Möbius transformations and concentric circles Given a Möbius transformation that maps one pair of concentric circles to another pair of concentric circles, why is the ratio of the radii preserved through the map? 
I thought about how Möbius transformations are compositions of rotations, scaling, inversion, and translation, and that intuitively, these types of maps shouldn't change the ratio of radii between two circles. 
Would it be correct to just say that if $\frac{r_1}{r_2}$ is the ratio of radii between the two circles, then 
1) The radii are invariant under translation, $z \mapsto z+a$, so $\frac{r_1}{r_2}$ stays the same
2) Under scaling by a factor $z \mapsto az$, $\frac{ar_1}{ar_2} = \frac{r_1}{r_2}$ 
3) Under inversion, $z \mapsto \frac{1}{z}$, $\frac{1/r_1}{1/r_2} = \frac{r_2}{r_1}$
Or is there a different/better way to think about this problem? 
 A: You may assume that all four circles are centered at the origin.
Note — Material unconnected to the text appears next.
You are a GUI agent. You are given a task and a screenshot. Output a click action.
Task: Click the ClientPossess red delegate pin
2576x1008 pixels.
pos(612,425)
The $x$-axis $l_1$ and the $y$-axis $l_2$ can be considered as circles that intersect the first pair of circles at $90^\circ$. They will be mapped by $f$ onto two circles that intersect the second pair of circles at $90^\circ$, and it is easy to see that this is only possible if the circles $f(l_i)$ are again lines through the origin. As $l_1$ and $l_2$, as well as $f(l_1)$ and $f(l_2)$, intersect at $0$ and $\infty$ it follows that $f$ either keeps $0$ and $\infty$ fixed or interchanges these two points. This in turn implies $f(z)=c z$ or $f(z)=c/z$ for a suitable $c\ne 0$. In both cases the ratio between the larger and the smaller radius of the two circles stays the same.
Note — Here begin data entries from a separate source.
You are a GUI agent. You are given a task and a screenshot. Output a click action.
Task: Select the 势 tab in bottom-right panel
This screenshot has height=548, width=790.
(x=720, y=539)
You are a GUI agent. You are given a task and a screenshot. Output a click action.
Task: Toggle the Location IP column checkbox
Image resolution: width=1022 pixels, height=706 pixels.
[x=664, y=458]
A: If you think of the two concentric circles as bounding an annulus $A_1$, and then of their images as bounding an annulus $A_2$, then the Möbius transformation is inducing a conformal transformation between $A_1$ and $A_2$, and it is a general fact the ratio of the inner and outer radii of an annulus is a conformal invariant.
This places the property you are asking about in a broader context, although I haven't answered the question as to why this general fact is true.  For the moment, let me defer to wikipedia for one proof of this fact.
A: Your (3) is correct only if both circles are centered at the origin. Below is a brief proof.
Let $T$ be the Möbius transformation in question. Let's say the pair of concentric circles $C_1$ and $C_2$ are both centered at $a$ of radii $r_1$ and $r_2$, and their images $T(C_1)$ and $T(C_2)$ are both centered at $b$ of radii of $r'_1$ and $r'_2$. Without loss of generality, we can let $a=b=0$ through translations.
The key observation is that 0 and $\infty$ are symmetric to each other relative to both $C_1$ and $C_2$. Therefore $T(0)$ and $T(\infty)$ must be symmetric relative to both $T(C_1)$ and $T(C_2)$. So we have $|T(0)| |T(\infty)| = {r'}_1^2 = {r'}_2^2$. Since $r'_1\neq r'_2$, this implies that either $T(0)=0$ and $T(\infty)=\infty$, or $T(0)=\infty$ and $T(\infty)=0$.
In the first case, $T$ is the combination of a rotation and a dilation, and $r_1/r_2=r'_1/r'_2$. In the second case, $T$ is the combination of a rotation and a dilation and an inversion, and $r_1/r_2=r'_2/r'_1$.